Cette adaptation d’un roman de Paolo Giordano a révélé l’an dernier tout le talent du réalisateur italien Saverio Costanzo. La Solitude des Nombres premiers est son 5ème film, qu’il a écrit avec Giordano et qui fait partie d’un cinéma pas facile d’accès mais envoûtant. Le sens particulier de la narration et la maîtrise formelle indéniable font penser au cinéma du Canadien Denis Villeneuve, comme Polytechnique ou Incendies. Les deux cinéastes partagent un goût similaire pour l’introspection et le poids du passé, magnifiés par une mise en image et un univers sonore très travaillés, avec l’excellente musique de Mike Patton.


Mattia
et Alice sont 2 jeunes gens que l’on va suivre à différentes étapes de leur vie, de leur enfance à l’âge adulte, en passant par l’ingratitude de l’adolescence. Saverio Costanzo ne nous donne pas toutes les clés pour comprendre ces deux personnes, et l’on va naviguer entre différentes époques en essayant de trouver les liens qui vont se faire. Le récit n’est pas facile d’accès, mais il gagne en force au fur et à mesure, grâce à une réalisation d’une grande intelligence. On ne sait pas du tout où l’on se dirige, mais on y est emmené grâce à une atmosphère étrange, chargée de tension et de non-dits. Costanzo fait ressortir le malaise qui mine chacun des personnages et leur entourage, pour créer un film très différent de ce que l’on a l’habitude de voir. Là encore, le parallèle avec Denis Villeneuve est un moyen de se raccrocher à quelque chose de connu, et il est vrai que la sensibilité des 2 hommes semble très proche.

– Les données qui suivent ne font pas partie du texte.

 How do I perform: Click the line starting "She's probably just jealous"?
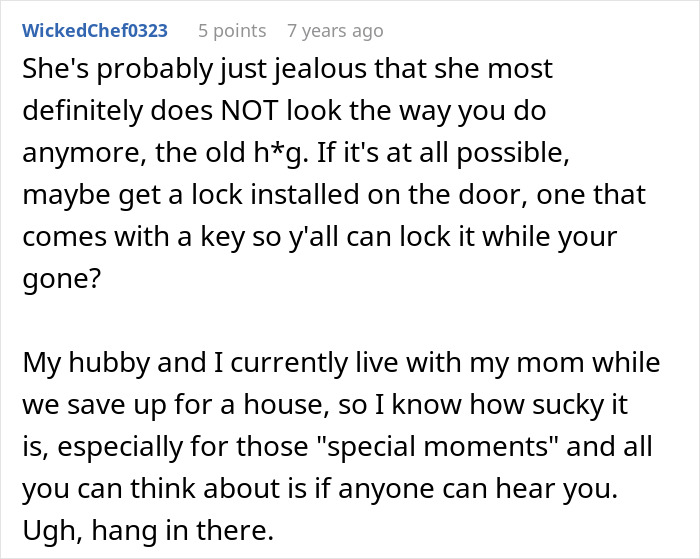tap(288, 69)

On va suivre les premiers émois adolescents, les blessures profondes qui vont être déterminantes pour la personnalité adulte, et la fuite en avant avec tout ce poids qui mine ces deux êtres. Costanzo voyage à travers le temps pour nous dévoiler par touches successives la construction de ces deux personnes fragilisées, et son récit gagne ainsi en intensité. Sa mise en scène est tout simplement sublime, et permet de créer une tension très forte, et le jeu des acteurs ne dément pas cette force. 3 acteurs incarnent les personnages à différentes étapes de leur vie, et chacun est très impliqué dans son rôle, créant là aussi une forte intensité. La jeune Arianna Nastro est excellente dans ce rôle difficile d’une adolescente solitaire, et Vittorio Lomartire lui donne la réplique avec talent.

Saverio Costanzo est parvenu à filmer la solitude de manière belle et tragique, et son film possède une grande force grâce à son ambiance très particulière. Il n’évite cependant pas quelques passages moins prenants qui s’avèrent un peu longs. Mais il met en avant les peurs, les doutes et les pulsions de ces deux êtres, qui tentent de poursuivre une existence difficile dès le départ, avec une originalité et une force certaines.